Sometimes I get lost with months as well. Although, I am assured that we have been out on open sea for a longer time than this before. I guess that the constant calculating of the time left according to what knop we go each day is a reminder of the period left, which I would rather have a clear answer on from the crew but I understand that it is not possible. They really do their best to find the best route possible for us to travel back to Sweden by.
I would like to say that our time on Gunilla is more exciting than it might be. But of course, I have been living on this boat for approximately two months and therefore I have gotten used to the life onboard. When I try to see it from another perspective, I figure that my use of the word normal differs from you who are reading. The normal of starting movie-marathons, at the time Harry Potter, at 8:00 pm after four hours of watch in darkness and in a golden sunrise, the normal to, for a two hours long period, use sandpaper on the same rusty spot without questioning why and the normal of climbing the mast and watch dolphins jump from above whilst packing sails or taring in blue overalls with the wind in your hair.

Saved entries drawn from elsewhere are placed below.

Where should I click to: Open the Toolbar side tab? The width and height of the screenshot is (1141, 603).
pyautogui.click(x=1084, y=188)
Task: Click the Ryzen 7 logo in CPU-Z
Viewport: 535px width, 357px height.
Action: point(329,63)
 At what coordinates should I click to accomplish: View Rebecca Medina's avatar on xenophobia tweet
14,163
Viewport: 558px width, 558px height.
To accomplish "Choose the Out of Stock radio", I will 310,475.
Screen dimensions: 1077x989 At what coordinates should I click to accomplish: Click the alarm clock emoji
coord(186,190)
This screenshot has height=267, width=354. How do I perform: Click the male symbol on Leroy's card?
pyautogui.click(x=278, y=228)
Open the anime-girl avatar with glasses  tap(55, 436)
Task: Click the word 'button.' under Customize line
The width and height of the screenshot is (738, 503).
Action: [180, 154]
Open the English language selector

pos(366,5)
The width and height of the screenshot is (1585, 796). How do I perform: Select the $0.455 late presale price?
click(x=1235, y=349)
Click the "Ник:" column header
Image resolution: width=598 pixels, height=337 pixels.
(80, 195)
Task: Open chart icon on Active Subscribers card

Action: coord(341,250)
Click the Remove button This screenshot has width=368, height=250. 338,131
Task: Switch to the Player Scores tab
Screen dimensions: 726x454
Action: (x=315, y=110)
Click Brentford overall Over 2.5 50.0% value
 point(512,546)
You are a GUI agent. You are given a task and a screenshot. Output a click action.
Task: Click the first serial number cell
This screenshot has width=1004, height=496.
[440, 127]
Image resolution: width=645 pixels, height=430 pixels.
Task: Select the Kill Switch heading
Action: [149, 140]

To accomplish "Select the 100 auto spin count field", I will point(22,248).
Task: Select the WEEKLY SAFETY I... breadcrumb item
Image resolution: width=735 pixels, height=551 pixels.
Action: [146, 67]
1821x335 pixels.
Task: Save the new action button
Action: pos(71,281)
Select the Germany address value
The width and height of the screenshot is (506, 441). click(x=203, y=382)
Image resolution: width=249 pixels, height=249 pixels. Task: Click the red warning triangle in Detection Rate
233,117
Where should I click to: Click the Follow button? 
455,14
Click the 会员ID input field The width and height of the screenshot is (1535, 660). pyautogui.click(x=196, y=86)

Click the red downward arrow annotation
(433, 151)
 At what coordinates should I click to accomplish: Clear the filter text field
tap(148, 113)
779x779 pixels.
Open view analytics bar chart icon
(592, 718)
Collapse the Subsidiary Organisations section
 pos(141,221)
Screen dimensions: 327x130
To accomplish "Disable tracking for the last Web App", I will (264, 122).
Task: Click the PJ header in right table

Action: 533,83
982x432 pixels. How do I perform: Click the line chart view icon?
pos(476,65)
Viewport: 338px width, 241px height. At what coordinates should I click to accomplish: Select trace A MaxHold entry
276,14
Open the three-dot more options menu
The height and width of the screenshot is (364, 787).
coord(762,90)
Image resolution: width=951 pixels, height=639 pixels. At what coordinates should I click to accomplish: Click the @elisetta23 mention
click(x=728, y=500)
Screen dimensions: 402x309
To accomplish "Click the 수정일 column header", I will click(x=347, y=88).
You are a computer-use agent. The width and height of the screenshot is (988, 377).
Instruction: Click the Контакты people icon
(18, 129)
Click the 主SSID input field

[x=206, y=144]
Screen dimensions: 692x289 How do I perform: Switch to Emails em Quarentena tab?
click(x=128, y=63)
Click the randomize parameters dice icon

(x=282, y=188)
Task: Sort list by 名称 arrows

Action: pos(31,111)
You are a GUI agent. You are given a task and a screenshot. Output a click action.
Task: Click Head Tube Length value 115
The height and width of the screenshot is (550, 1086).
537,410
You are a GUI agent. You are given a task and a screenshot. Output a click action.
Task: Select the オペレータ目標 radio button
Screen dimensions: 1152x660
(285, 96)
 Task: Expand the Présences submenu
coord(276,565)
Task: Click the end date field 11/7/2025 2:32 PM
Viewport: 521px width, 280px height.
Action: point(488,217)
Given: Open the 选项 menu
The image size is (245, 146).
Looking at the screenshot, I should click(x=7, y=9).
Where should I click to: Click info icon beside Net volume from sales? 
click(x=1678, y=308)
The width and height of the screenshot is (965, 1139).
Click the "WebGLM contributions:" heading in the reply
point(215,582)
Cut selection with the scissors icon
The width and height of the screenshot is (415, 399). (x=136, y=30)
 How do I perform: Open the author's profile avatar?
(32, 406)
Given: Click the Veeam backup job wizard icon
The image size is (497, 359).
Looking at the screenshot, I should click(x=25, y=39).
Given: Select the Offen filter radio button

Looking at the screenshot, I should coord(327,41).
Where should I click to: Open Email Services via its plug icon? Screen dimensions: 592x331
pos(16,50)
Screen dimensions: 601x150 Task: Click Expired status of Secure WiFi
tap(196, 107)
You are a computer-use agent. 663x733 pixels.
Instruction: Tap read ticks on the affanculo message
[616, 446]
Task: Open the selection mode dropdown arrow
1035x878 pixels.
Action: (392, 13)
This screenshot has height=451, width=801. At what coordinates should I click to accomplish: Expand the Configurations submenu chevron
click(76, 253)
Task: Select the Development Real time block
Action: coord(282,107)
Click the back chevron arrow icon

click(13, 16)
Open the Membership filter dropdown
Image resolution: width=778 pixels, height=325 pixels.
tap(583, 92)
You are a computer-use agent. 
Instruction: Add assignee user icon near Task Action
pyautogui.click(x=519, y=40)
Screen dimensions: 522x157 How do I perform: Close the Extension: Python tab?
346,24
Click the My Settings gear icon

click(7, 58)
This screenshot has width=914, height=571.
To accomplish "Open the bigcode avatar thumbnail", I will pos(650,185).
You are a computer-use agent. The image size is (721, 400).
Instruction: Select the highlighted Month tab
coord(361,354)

I guess I do not have the right to complain. On the boat we are safe. Safe from the outside world which, by each day, are shutting down and making life troublesome. Surely, it has affected us since we are sailing for weeks on end because harbours will not let us in due to the fear of the virus.
With a crew, a pack of students and a teacher like ours this journey, I believe, will only get better with time. If, of course, the sweet candy and salty chips do not run out. If so, we are absolutely in for a tough ride home. Then again, we have thick skin on our noses from the voyages we have made before. It is a challenge, but it definitely is an adventure worthy of repeating for a lifetime.